» Given problem
Rewrite the rows below, swapping every "This screenshot has" for "This image has" and keeping everything else unchanged. Omit the pictures from your answer.

» Given records
— start —
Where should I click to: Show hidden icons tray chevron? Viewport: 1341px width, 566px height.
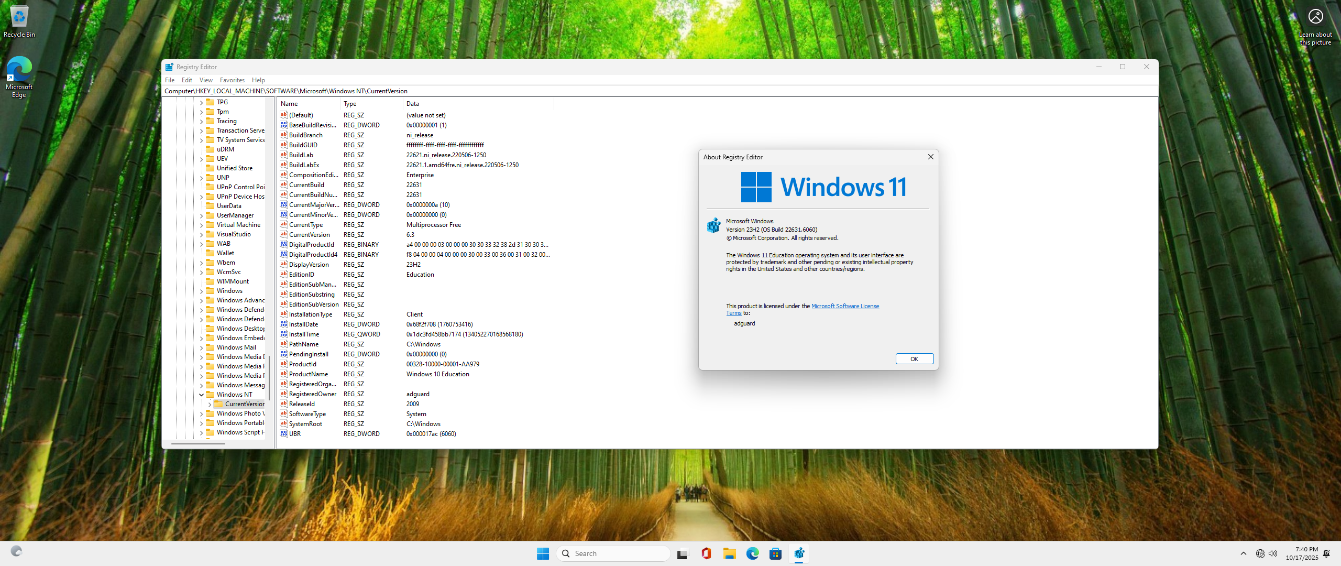click(x=1244, y=553)
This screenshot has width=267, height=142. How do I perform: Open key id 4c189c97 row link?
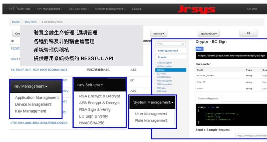tap(39, 70)
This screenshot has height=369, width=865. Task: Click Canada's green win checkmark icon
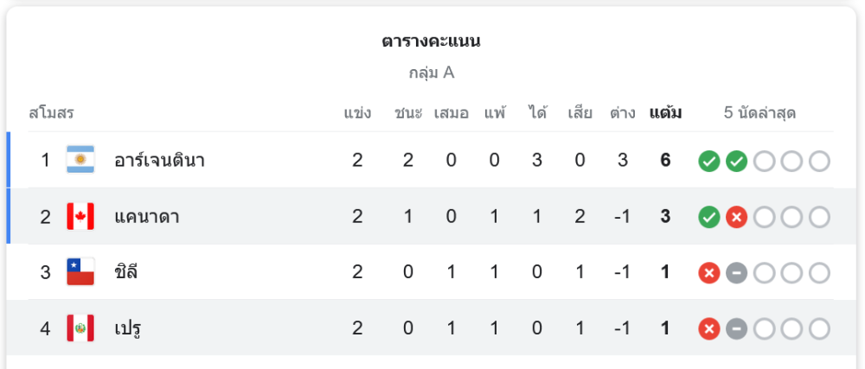(x=709, y=217)
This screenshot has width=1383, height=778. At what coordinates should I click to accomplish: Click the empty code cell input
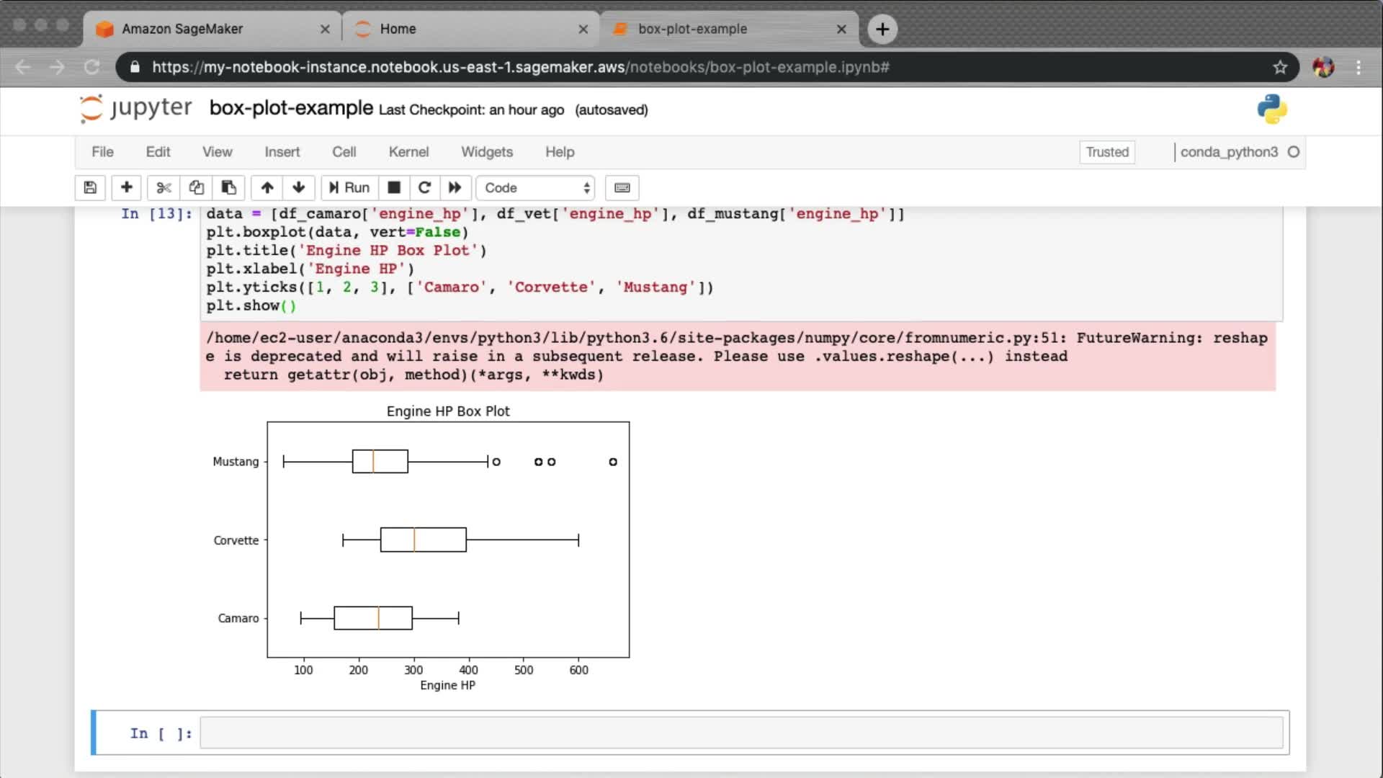click(x=740, y=733)
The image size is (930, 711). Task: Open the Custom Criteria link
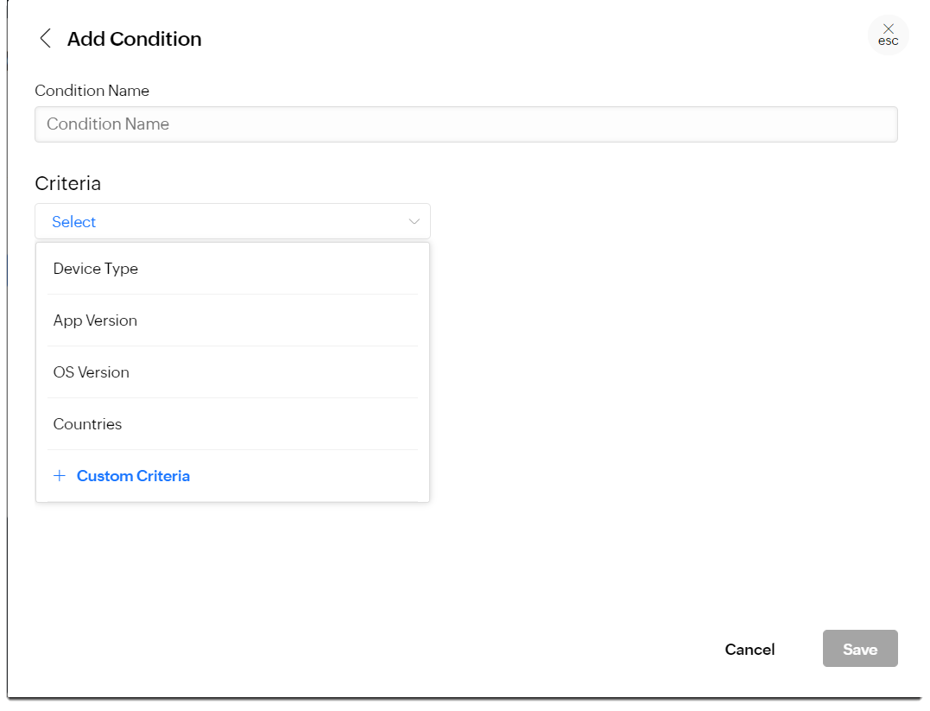[133, 476]
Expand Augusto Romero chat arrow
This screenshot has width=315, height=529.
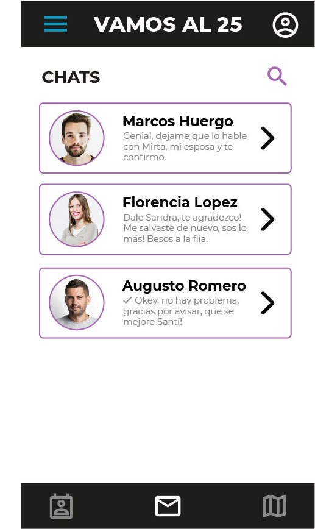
— end —
» Result for this task
Where should I click to: Show hidden icons tray chevron? Viewport: 1341px width, 566px height.
click(x=1244, y=553)
This image has width=267, height=142. How do I perform: Open key id 4c189c97 row link?
tap(39, 70)
This image has height=369, width=865. Task: Click Canada's green win checkmark icon
(x=709, y=217)
This image has width=1383, height=778. At what coordinates should I click to accomplish: Click the empty code cell input
click(x=740, y=733)
The image size is (930, 711). Task: Open the Custom Criteria link
[133, 476]
Expand Augusto Romero chat arrow
This image has width=315, height=529.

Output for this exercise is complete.